To his credit, however, Egg appears to be a Targaryen who’s growing up to follow in the footsteps of his uncle Baelor rather than his brother Aerion. He’s up at dawn to put himself and Dunk’s horse through their paces in the world’s most adorable training montage, hoping their combined efforts can somehow help drag their master over the victory line at the joust. He’s curious, works hard, and wants to see how the people live outside of the world he was raised in. He loves watching the tournament and seems to think he could be happy living a simple life in the Reach. Show me any other Targ (okay, maybe Rhaegar) who would ever even consider saying or doing the same. And, most importantly, Egg shows up when it matters. He runs to get help when Tanselle is attacked; he blows his cover to protect Dunk from retaliation. Genuinely, he’s a good kid. That family really doesn’t deserve him.
If you need further proof of that fact, just look to Aerion, Aegon’s older brother, who is comprised of pretty much every awful Targaryen trait you can think of, all mixed into a single arrogant and odious package. He’s cruel and vindictive, for no reason other than he’s allowed to be. He purposefully stabs Ser Humfrey Hardyng’s horse through the throat during a joust because he knows he can get away with it. He is a man who lives without fear of consequences for his behavior, whether it’s essentially crippling a fellow knight or torturing a young woman for daring to allow a papier-mache dragon to be killed as part of her puppet show.
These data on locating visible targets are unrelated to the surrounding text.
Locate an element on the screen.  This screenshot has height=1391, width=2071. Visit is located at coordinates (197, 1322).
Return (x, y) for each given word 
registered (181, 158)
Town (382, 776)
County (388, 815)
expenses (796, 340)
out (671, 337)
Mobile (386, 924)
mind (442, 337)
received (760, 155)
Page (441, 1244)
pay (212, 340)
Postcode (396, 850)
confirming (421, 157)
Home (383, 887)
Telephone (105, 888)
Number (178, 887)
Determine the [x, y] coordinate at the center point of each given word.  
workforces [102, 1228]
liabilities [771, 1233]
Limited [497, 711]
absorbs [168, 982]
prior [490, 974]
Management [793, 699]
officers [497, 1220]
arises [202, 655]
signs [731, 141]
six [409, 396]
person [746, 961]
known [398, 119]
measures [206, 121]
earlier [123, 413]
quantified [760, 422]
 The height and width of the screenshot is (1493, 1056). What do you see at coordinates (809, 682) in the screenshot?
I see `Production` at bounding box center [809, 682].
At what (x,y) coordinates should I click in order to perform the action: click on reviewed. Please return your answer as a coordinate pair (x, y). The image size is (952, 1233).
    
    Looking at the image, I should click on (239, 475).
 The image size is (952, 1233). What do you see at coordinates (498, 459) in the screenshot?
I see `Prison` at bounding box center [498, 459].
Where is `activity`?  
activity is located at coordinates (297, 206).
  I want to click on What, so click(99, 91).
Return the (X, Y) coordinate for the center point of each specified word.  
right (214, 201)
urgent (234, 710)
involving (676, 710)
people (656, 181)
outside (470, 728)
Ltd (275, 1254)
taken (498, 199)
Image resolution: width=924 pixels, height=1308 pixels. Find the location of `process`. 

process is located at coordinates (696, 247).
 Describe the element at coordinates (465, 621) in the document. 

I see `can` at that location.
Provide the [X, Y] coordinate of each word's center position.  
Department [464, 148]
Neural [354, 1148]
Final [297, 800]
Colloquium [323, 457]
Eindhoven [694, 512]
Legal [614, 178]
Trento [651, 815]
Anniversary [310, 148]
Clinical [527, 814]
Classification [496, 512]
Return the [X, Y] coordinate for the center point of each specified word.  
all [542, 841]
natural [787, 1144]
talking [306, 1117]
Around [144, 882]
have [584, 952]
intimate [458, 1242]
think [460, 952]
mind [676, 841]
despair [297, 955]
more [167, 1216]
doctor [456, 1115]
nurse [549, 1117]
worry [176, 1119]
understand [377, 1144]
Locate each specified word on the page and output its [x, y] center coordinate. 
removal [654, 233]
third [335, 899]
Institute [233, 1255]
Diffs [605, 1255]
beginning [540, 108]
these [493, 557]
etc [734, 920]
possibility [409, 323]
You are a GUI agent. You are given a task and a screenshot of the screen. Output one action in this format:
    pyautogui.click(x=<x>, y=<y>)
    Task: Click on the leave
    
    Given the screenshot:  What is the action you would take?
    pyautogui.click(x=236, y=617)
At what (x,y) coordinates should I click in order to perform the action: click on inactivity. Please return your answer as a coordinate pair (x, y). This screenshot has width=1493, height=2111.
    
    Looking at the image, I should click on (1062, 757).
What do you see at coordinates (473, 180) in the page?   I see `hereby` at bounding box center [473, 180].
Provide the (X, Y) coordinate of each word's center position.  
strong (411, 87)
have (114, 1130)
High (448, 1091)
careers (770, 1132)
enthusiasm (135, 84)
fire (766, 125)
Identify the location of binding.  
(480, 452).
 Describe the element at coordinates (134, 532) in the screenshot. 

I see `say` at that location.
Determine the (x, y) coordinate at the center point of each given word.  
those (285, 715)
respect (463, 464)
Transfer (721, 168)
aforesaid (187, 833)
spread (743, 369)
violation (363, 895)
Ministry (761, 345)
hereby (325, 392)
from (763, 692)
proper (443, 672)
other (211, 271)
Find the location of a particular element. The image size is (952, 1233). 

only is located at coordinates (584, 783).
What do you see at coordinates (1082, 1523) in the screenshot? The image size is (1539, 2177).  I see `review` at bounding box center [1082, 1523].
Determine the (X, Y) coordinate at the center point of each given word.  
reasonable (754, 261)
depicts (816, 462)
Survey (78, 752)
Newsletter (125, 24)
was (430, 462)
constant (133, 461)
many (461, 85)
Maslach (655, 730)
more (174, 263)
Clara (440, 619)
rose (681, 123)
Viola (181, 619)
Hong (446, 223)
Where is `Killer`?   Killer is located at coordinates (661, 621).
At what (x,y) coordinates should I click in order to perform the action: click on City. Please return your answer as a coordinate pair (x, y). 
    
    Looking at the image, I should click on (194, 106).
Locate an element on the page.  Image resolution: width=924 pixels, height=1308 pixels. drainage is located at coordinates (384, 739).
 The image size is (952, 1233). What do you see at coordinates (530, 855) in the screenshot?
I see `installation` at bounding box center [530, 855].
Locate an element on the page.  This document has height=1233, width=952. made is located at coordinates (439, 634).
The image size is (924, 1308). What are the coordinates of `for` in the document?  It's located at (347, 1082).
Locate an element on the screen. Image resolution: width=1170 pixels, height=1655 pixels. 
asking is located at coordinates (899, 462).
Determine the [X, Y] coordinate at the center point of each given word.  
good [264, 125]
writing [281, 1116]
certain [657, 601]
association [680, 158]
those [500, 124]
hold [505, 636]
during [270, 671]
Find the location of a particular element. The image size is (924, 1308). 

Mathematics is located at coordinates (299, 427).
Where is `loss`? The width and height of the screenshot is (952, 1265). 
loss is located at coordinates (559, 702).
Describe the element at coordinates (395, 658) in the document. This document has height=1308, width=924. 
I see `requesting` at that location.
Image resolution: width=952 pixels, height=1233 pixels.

Everyone knows what kind of man he is, and precisely how he behaves.
It’s interesting, then, that “The Squire” is also the first episode in which we’ve really seen sustained pushback against the Targaryens, both individually and as a larger concept within the world of Westeros. A riot breaks out after Ser Humfrey falls, complete with commoners throwing things at a swiftly retreating Aerion. (Take a second to try to imagine anything like that ever – ever!! — happening to House of the Dragon’s Daemon. How the mighty have fallen, indeed.) Dunk, bless him, doesn’t want to believe that he killed Hardyngs’s horse on purpose, because that’s dishonorable behavior for a knight. But everyone else seems to take it pretty much as read. Apparently, that’s what we expect from a Targaryen these days: Cruelty and dishonor.
The song Egg sings at the beginning of the episode offers a pretty rough rundown of the events of the first Blackfyre Rebellion, complete with the kind of bawdy humor and mockery it’s almost guaranteed King Daeron doesn’t like. But such things are just one of many cracks in the family’s crumbling foundation. Their dragons are long dead. The threat of yet another inter-family civil war is high. And nobody seems nearly as in awe of them as they used to be.
Or, as Raymun Fossoway so colorfully puts it: “They’re incestuous aliens, Duncan. Blood magickers and tyrants who’ve burned our lands, enslaved our people, and dragged us into their wars without a mote of respect for our history or our customs. Every pale-haired brat they’ve saddled on us has been madder than the last, god knows how. The only thing a Targaryen can do for this realm is finish on his wife’s tits.”
Doesn’t sound much like a dynasty for the ages when you look at it that way, does it? Maybe Egg’s right to try to run away.